To make the change yourself, you will, unfortunately, probably have to sell most generic mutual funds, especially those with Canadian content.  Here is a list of mutual funds you might invest in instead.  Of course, we aren’t telling you to put your money into mutual funds if it isn’t already — ETFs and direct stock investments have lower management fees.  In fact, it should come as no surprise to you that we aren’t financial advisors at all.  If you manage your own investments, you’re a step ahead of Myrtle and I, and our only advice here is that you should find a way to divest that works for you.  And we aren’t alone in this — Larry Fink, the CEO of Blackrock, who manages more money than almost anyone else in the world (the assets under his management are in the TRILLIONS) is also making the shift towards a fossil fuel free portfolio for climate reasons, starting with a full divestment from thermal coal.  It makes good financial sense to try to beat Blackrock in the rush for the exits.

Finally, the biggest impact comes through divesting pension funds!

This requires some collective organizing, but the outcome could be massive. IN CANADA, find your pension or pensions at and send an email demanding divestment — this will also sign you up for info about future actions targeting any pension funds you participate in.  IN THE U.S., is a great place to start.

If your office or union (or country or province) has a pension fund, it’s probably invested in fossil fuels, although the divestment movement is starting to show results here (and saving their pensions from big losses in the process).  50% of UK universities have commited to divestment and many universities like UBC and Concordia have done the same — while universities like McGill and U of T drag their feet.  U of T’s position is particularly egregious — after a working group of staff and students recommended full divestment with the support of most students and faculty — U of T’s president Meric Gertler unilaterally decided to stay invested in the carbon bubble, putting both U of T’s endowment fund and its reputation at risk.  Like many dinosaurs, Gertler claims that U of T can use it’s ‘voice’ to guide the companies it owns toward better practices with an ‘ESG’ approach to investing.  This claim is patently false.  Fossil fuel companies have known about climate change for almost 50 years and they have done nothing but pour money into disinformation campaigns.  Even now, as they claim to be a necessary part of the transition to a green economy, they are doubling down on oil and gas expansion and ignoring renewables entirely (except in their advertisments).

Here is the impact of an “ESG” approach towards fossil fuel companies: a 0.8% investment in renewables and Carbon Capture and Storagen in 2019!

The Ontario Teacher’s Pension Plan also claims to take an ESG approach and touts their climate awareness all over their website.  BUT THEY OWN THE COMMODORE OPEN-PIT COAL MINE IN AUSTRALIA through their investment in Intergen.  Please explain to me how you take an ESG approach with a coal mine — other than selling it.  I’ll wait.

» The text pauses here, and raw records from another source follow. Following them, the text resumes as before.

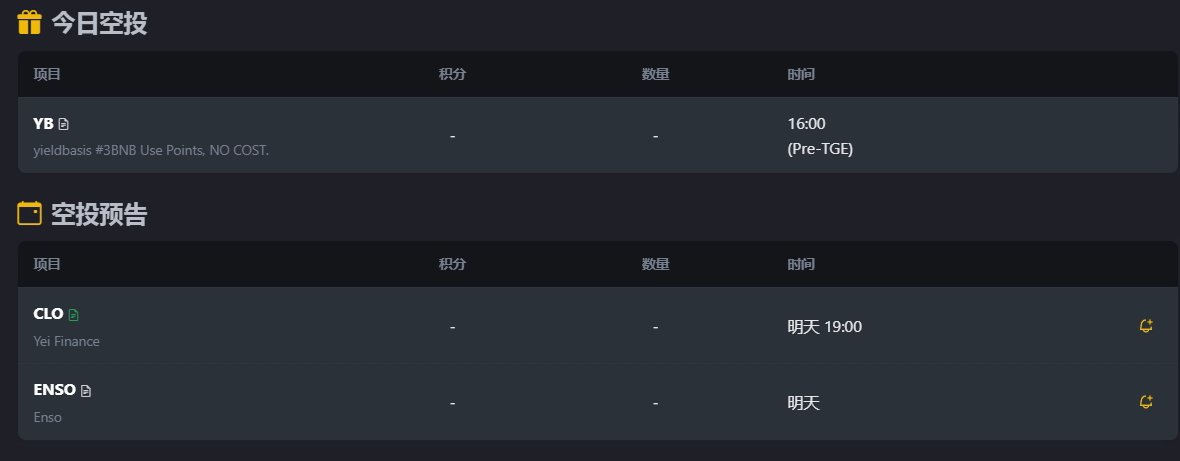Click the yieldbasis #3BNB description text

(151, 150)
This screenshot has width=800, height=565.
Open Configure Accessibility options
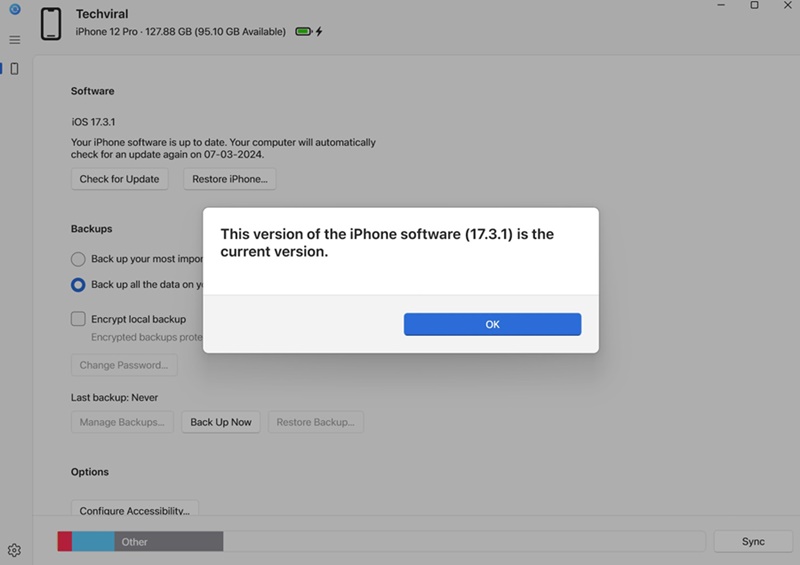[x=134, y=510]
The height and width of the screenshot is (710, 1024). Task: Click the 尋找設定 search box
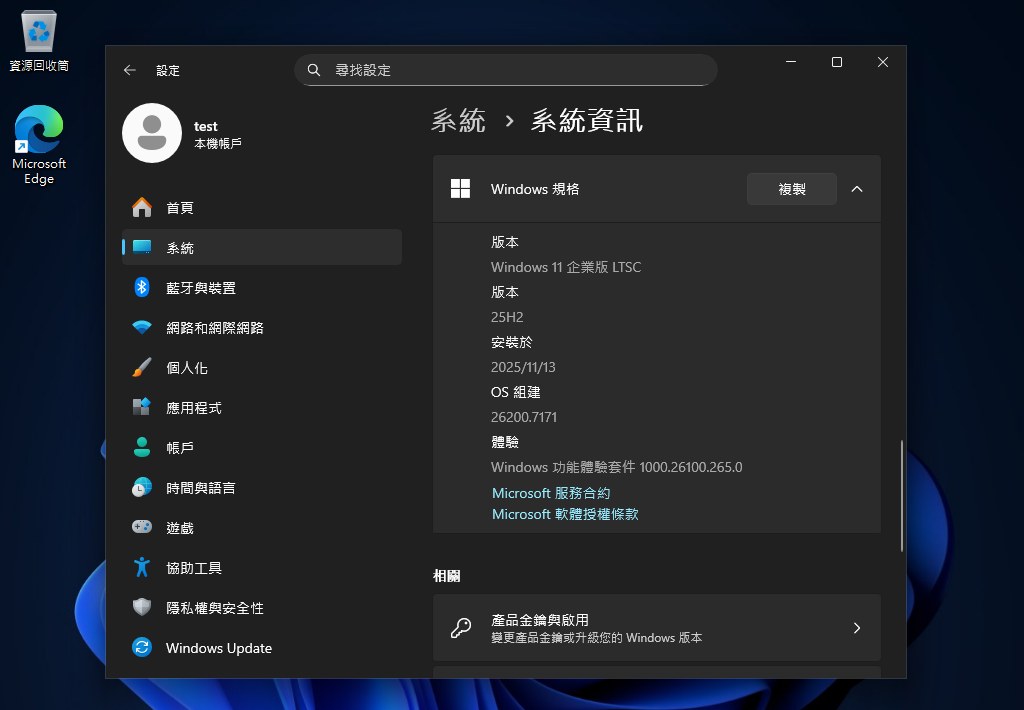[x=506, y=70]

The first step to divesting a shared pension plan is figuring out who is already organizing on the issue.  At University of Toronto, you should connect with Leap U of T.  If you’re part of the OTPP, you should let your union rep know that this is important to you.  There will be motions on the topic at the OSTFF conference in March, so you should attend and vote them forward.  If you’re enrolled in other pensions check out (Canada) or (USA) for more info.